Entries supplied:

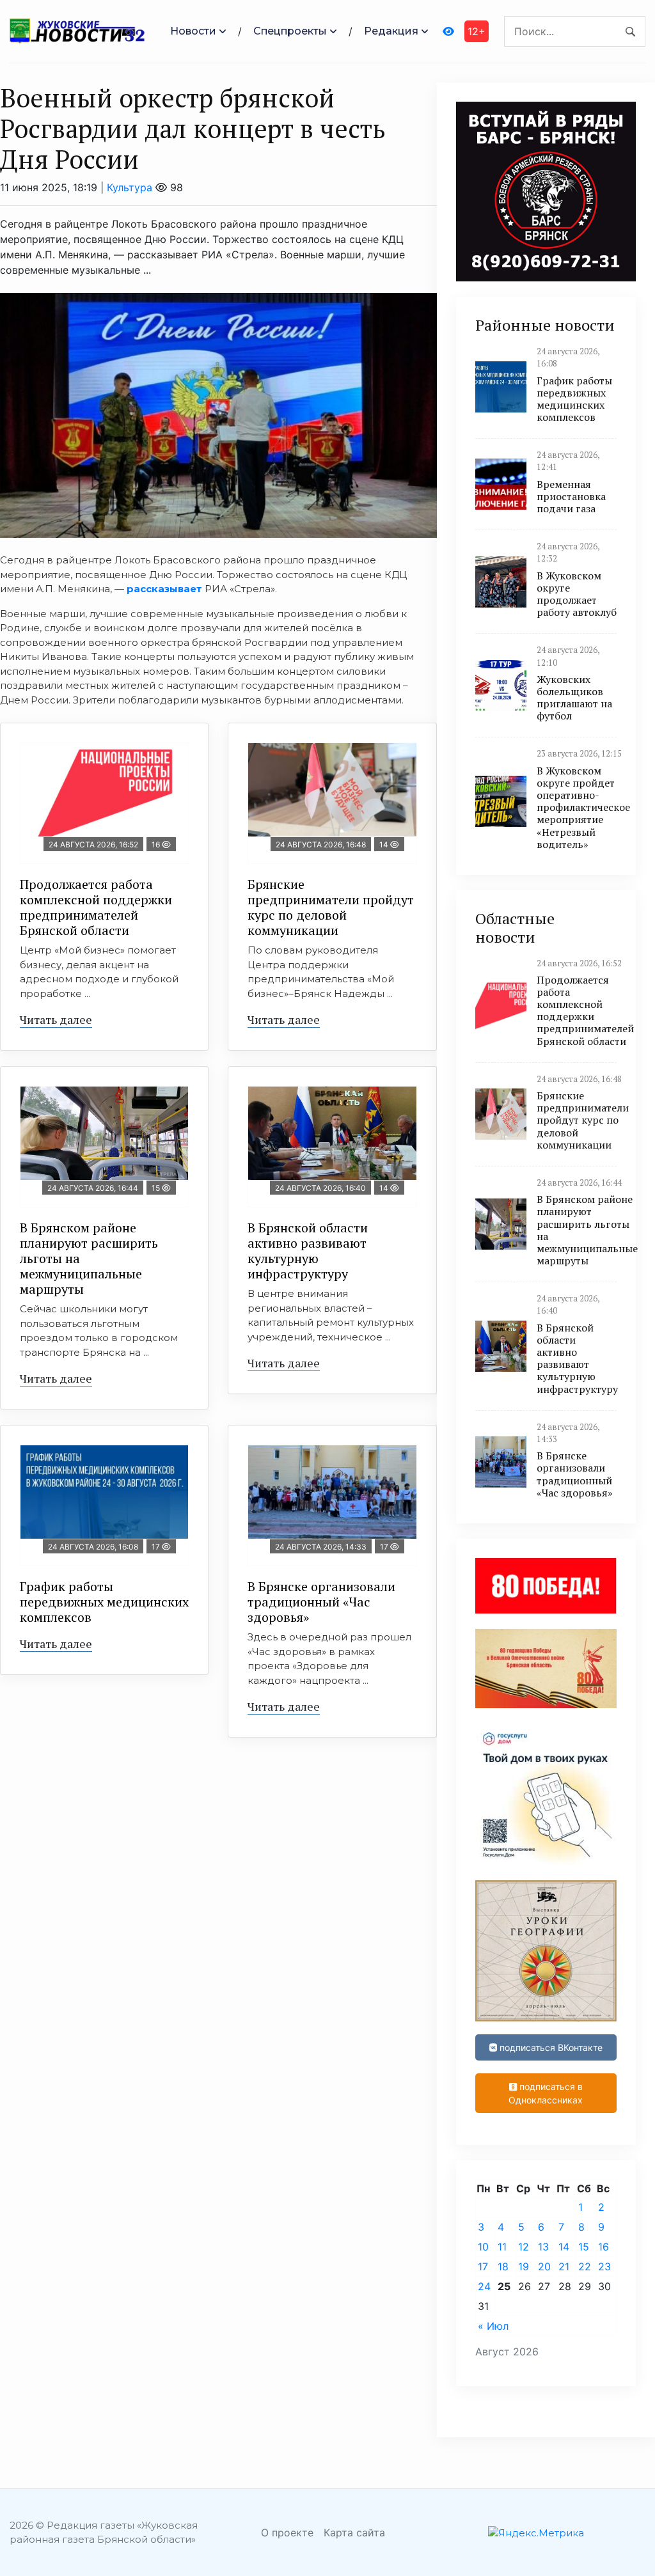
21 (563, 2266)
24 (484, 2286)
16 (603, 2246)
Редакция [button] (391, 31)
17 (483, 2266)
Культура (129, 187)
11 (502, 2246)
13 (543, 2246)
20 (544, 2266)
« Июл (493, 2326)
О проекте (287, 2532)
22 (584, 2266)
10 (483, 2246)
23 (604, 2266)
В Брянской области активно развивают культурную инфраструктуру (308, 1250)
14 (563, 2246)
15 (583, 2246)
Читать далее (56, 1019)
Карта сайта (354, 2532)
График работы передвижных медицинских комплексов (104, 1602)
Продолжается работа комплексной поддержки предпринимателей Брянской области (96, 907)
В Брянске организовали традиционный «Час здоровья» (321, 1602)
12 (523, 2246)
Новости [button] (193, 31)
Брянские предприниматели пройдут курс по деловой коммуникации (331, 907)
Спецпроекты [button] (290, 31)
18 (503, 2266)
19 (523, 2266)
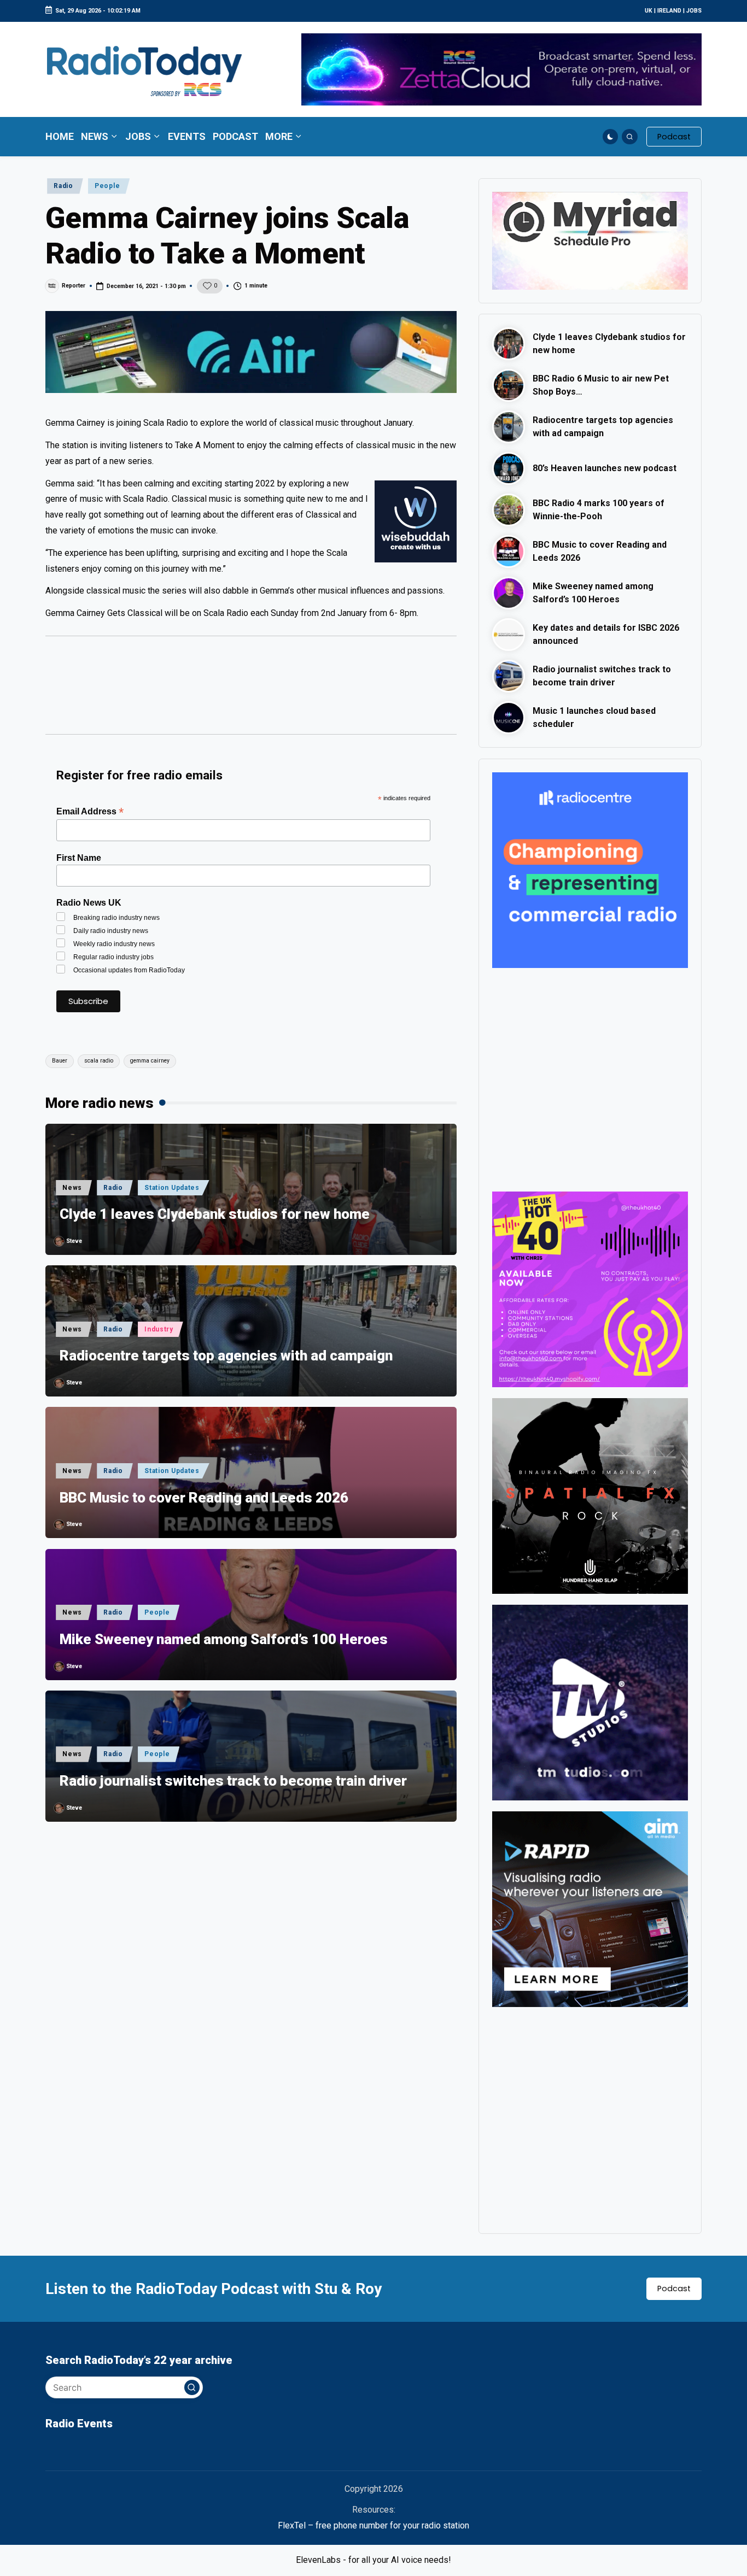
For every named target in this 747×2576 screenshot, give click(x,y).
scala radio (98, 1060)
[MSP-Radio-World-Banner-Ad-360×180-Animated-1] (590, 240)
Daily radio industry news (110, 931)
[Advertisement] (251, 690)
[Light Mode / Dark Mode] (610, 137)
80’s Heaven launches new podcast (604, 468)
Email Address (90, 811)
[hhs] (590, 1496)
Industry (158, 1329)
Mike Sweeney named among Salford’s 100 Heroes (224, 1639)
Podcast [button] (674, 2288)
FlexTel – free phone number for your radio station (373, 2525)
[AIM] (590, 1909)
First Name (78, 857)
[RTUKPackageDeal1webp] (251, 352)
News (72, 1188)
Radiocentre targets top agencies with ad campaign (226, 1355)
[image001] (590, 1289)
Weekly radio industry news (114, 944)
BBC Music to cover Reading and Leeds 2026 (204, 1497)
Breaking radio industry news (116, 918)
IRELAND (669, 10)
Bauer (59, 1060)
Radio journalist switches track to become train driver (233, 1781)
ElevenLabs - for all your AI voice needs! (373, 2560)
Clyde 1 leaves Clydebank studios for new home (215, 1214)
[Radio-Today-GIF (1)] (590, 869)
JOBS (694, 10)
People (107, 186)
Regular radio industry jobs (113, 957)
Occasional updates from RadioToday (129, 970)
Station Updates (172, 1188)
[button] (674, 136)
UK (648, 10)
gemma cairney (150, 1060)
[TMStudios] (590, 1702)
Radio (63, 186)
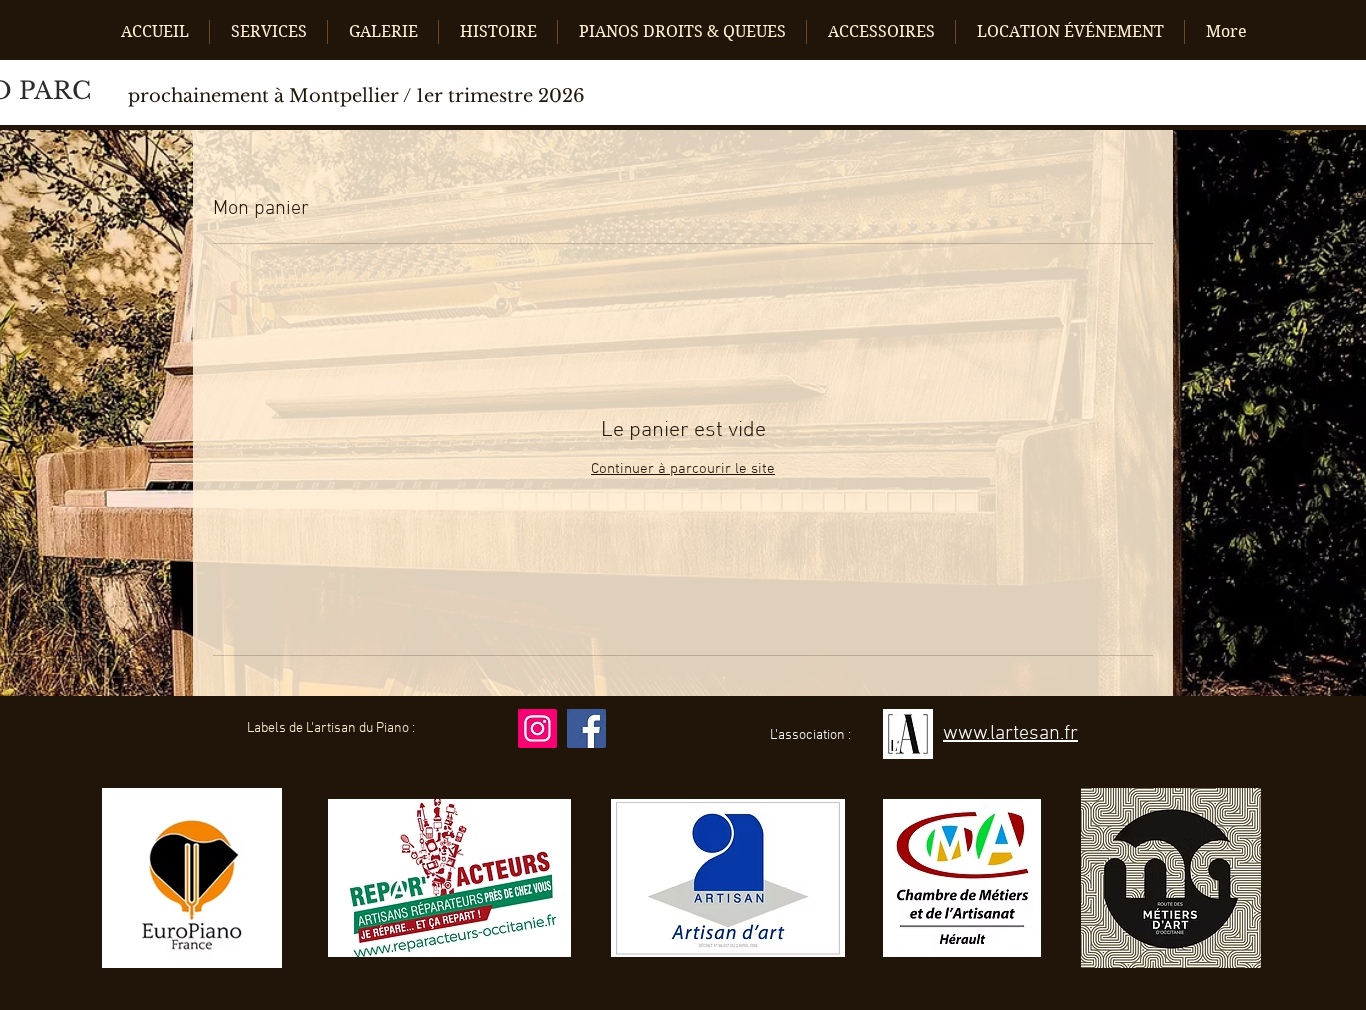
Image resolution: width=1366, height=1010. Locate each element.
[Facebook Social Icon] (586, 728)
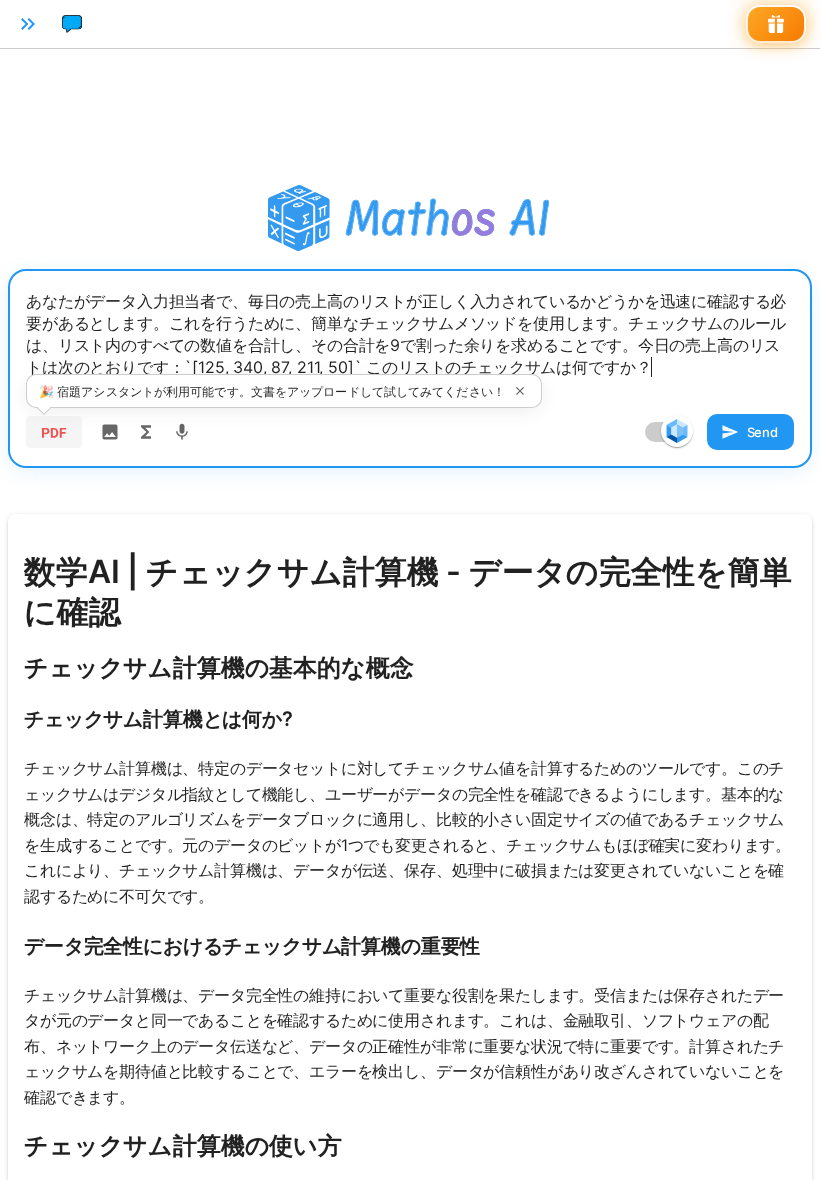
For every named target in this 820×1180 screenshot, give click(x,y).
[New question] (72, 24)
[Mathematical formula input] (146, 432)
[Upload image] (110, 432)
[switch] (677, 431)
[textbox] (410, 337)
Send (762, 432)
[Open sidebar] (28, 24)
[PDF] (54, 432)
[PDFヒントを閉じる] (520, 391)
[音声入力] (182, 432)
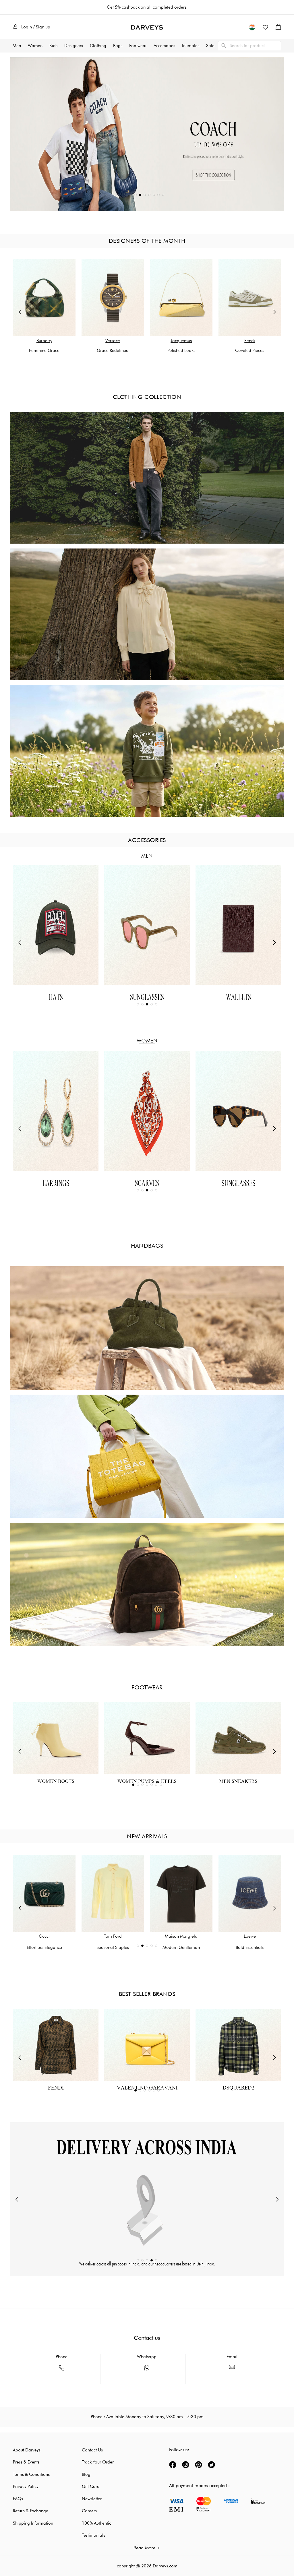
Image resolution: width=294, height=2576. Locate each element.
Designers (73, 45)
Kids (53, 45)
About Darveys (26, 2450)
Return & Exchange (30, 2510)
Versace (112, 340)
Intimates (190, 45)
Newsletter (92, 2498)
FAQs (18, 2498)
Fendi (249, 340)
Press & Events (26, 2462)
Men (17, 45)
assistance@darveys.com (232, 2377)
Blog (86, 2474)
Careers (89, 2510)
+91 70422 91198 (146, 2379)
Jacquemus (181, 340)
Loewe (113, 1936)
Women (35, 45)
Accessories (164, 45)
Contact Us (92, 2450)
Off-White (181, 1936)
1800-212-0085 (62, 2379)
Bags (117, 45)
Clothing (98, 45)
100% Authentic (96, 2523)
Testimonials (93, 2535)
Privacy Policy (25, 2486)
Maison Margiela (44, 1936)
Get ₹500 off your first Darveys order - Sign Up (147, 7)
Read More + (147, 2547)
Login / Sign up (35, 27)
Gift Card (91, 2486)
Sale (210, 45)
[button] (252, 26)
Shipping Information (33, 2523)
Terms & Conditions (31, 2474)
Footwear (138, 45)
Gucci (249, 1936)
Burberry (44, 340)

Problem to work on:
Each line above that has the word "named" should be copied.

Output of the task:
For every named target in this 747×2576 screenshot, give click(x,y).
Mike Sweeney named among Salford’s 100 Heroes (224, 1639)
For every named target in this 820×1180 screenshot, give click(x,y).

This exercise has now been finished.